FERC published a favorable draft environmental impact statement (DEIS) Monday for TransCanada Corp.'s Mountaineer XPress (MXP) and Gulf XPress (GXP) expansion projects, bringing more Appalachian Basin takeaway capacity one step closer to hitting the market.
Environmental staff for the Federal Energy Regulatory Commission concluded that constructing MXP and GXP "would result in some adverse and significant environmental impacts" but that through mitigation "these impacts would be reduced to acceptable levels."
In December, FERC pushed back the environmental review schedule for MXP and GXP by three months to address reroutes and additional environmental information.
MXP would add 2.7 Bcf/d of firm transportation from the Marcellus and Utica shales in West Virginia along the Columbia Gas Transmission system. GXP would add 875 MMcf/d of firm transportation on the Columbia Gulf Transmission system, connecting Appalachian gas to markets further south.

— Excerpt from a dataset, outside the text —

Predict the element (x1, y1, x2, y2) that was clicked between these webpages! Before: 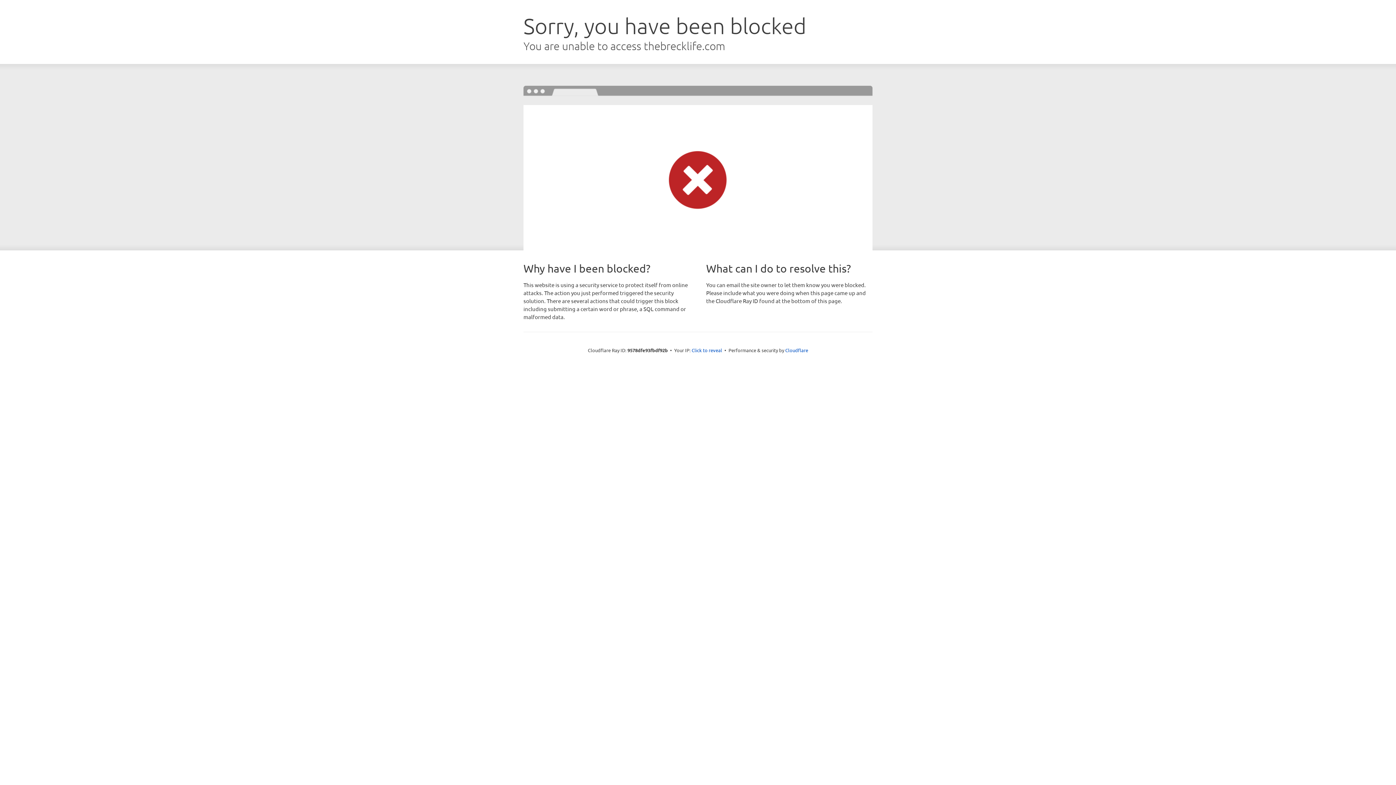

According to FERC, MXP would involve:
- constructing 164 miles of new 36-inch diameter pipe running from Marshall County, WV, to Cabell County, WV;
- constructing 6 miles of new 24-inch pipe in Doddridge County, WV;
- adding three compressor stations to Doddridge, Calhoun and Jackson counties, WV, along with two regulating stations in Ripley and Cabell counties, WV; and
- various upgrades and replacements at existing pipelines and facilities.
GXP would involve construction of seven new compressor stations across Kentucky, Tennessee and Mississippi, along with upgrades to existing compression and metering facilities.
Columbia has said it plans to bring MXP into service by October 31, 2018, with construction expected to begin this fall. GXP appears likely to follow a similar timeframe, based on information previously provided by the company.
The DEIS for MXP and GXP comes just weeks after FERC certificated several other Appalachian Basin expansion projects as part of a last-minute flurry of orders before losing its quorum. The Rover Pipeline Project and the Atlantic Sunrise expansion for the Transcontinental Gas Pipe Line were both cleared to move forward.
The current slate of projects brings the promise of new takeaway capacity for the Marcellus and Utica after production growth slowed somewhat in 2016 due to pipeline constraints.